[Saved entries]
▬▬▬▬▬▬

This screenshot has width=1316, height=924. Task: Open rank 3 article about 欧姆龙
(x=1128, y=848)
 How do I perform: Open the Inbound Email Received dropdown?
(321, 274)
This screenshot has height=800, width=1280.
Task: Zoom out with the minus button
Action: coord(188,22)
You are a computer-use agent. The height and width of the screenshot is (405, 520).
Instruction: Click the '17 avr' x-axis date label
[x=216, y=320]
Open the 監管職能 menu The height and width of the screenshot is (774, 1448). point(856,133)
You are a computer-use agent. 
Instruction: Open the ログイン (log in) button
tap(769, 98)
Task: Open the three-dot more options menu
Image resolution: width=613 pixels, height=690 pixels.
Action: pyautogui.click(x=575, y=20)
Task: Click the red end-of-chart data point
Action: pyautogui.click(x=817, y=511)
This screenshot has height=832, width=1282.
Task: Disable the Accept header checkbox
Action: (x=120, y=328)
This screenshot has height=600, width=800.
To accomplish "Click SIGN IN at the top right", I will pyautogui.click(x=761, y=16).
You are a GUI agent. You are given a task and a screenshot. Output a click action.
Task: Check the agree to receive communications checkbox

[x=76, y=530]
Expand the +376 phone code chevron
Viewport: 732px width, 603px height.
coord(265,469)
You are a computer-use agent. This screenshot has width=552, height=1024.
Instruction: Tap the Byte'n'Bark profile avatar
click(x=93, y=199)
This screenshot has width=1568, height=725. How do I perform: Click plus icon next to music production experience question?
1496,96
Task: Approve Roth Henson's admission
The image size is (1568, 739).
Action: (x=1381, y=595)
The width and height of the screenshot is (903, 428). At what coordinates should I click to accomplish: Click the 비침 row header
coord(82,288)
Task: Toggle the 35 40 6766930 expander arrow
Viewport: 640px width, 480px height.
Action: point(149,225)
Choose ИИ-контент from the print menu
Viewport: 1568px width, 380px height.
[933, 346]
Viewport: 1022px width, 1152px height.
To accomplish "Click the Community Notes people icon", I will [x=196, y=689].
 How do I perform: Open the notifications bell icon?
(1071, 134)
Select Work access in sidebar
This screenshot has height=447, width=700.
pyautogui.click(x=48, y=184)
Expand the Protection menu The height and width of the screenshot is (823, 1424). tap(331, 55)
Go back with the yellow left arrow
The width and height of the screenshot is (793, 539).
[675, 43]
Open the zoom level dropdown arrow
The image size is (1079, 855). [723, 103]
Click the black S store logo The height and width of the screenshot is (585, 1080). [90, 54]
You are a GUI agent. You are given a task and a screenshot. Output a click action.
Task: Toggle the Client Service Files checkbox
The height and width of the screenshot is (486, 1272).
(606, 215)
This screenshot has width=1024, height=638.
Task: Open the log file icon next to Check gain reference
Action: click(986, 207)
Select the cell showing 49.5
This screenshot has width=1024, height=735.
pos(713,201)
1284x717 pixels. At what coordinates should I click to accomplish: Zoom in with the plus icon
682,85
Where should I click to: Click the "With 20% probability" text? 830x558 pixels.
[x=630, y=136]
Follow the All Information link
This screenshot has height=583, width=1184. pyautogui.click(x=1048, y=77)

▬▬▬▬▬▬

▶ _Task_
All of the data, from the first line to the last, should be written out exactly.

▶ _Exercise answer_
This screenshot has width=1316, height=924. Task: Open rank 3 article about 欧姆龙
(x=1128, y=848)
 How do I perform: Open the Inbound Email Received dropdown?
(321, 274)
This screenshot has height=800, width=1280.
Task: Zoom out with the minus button
Action: coord(188,22)
You are a computer-use agent. The height and width of the screenshot is (405, 520).
Instruction: Click the '17 avr' x-axis date label
[x=216, y=320]
Open the 監管職能 menu The height and width of the screenshot is (774, 1448). point(856,133)
You are a computer-use agent. 
Instruction: Open the ログイン (log in) button
tap(769, 98)
Task: Open the three-dot more options menu
Image resolution: width=613 pixels, height=690 pixels.
Action: pyautogui.click(x=575, y=20)
Task: Click the red end-of-chart data point
Action: pyautogui.click(x=817, y=511)
This screenshot has height=832, width=1282.
Task: Disable the Accept header checkbox
Action: (x=120, y=328)
This screenshot has height=600, width=800.
To accomplish "Click SIGN IN at the top right", I will pyautogui.click(x=761, y=16).
You are a GUI agent. You are given a task and a screenshot. Output a click action.
Task: Check the agree to receive communications checkbox

[x=76, y=530]
Expand the +376 phone code chevron
Viewport: 732px width, 603px height.
coord(265,469)
You are a computer-use agent. This screenshot has width=552, height=1024.
Instruction: Tap the Byte'n'Bark profile avatar
click(x=93, y=199)
This screenshot has width=1568, height=725. How do I perform: Click plus icon next to music production experience question?
1496,96
Task: Approve Roth Henson's admission
The image size is (1568, 739).
Action: (x=1381, y=595)
The width and height of the screenshot is (903, 428). At what coordinates should I click to accomplish: Click the 비침 row header
coord(82,288)
Task: Toggle the 35 40 6766930 expander arrow
Viewport: 640px width, 480px height.
Action: point(149,225)
Choose ИИ-контент from the print menu
Viewport: 1568px width, 380px height.
[933, 346]
Viewport: 1022px width, 1152px height.
To accomplish "Click the Community Notes people icon", I will [x=196, y=689].
 How do I perform: Open the notifications bell icon?
(1071, 134)
Select Work access in sidebar
This screenshot has height=447, width=700.
pyautogui.click(x=48, y=184)
Expand the Protection menu The height and width of the screenshot is (823, 1424). tap(331, 55)
Go back with the yellow left arrow
The width and height of the screenshot is (793, 539).
[675, 43]
Open the zoom level dropdown arrow
The image size is (1079, 855). [723, 103]
Click the black S store logo The height and width of the screenshot is (585, 1080). [90, 54]
You are a GUI agent. You are given a task and a screenshot. Output a click action.
Task: Toggle the Client Service Files checkbox
The height and width of the screenshot is (486, 1272).
(606, 215)
This screenshot has width=1024, height=638.
Task: Open the log file icon next to Check gain reference
Action: click(986, 207)
Select the cell showing 49.5
This screenshot has width=1024, height=735.
pos(713,201)
1284x717 pixels. At what coordinates should I click to accomplish: Zoom in with the plus icon
682,85
Where should I click to: Click the "With 20% probability" text? 830x558 pixels.
[x=630, y=136]
Follow the All Information link
This screenshot has height=583, width=1184. pyautogui.click(x=1048, y=77)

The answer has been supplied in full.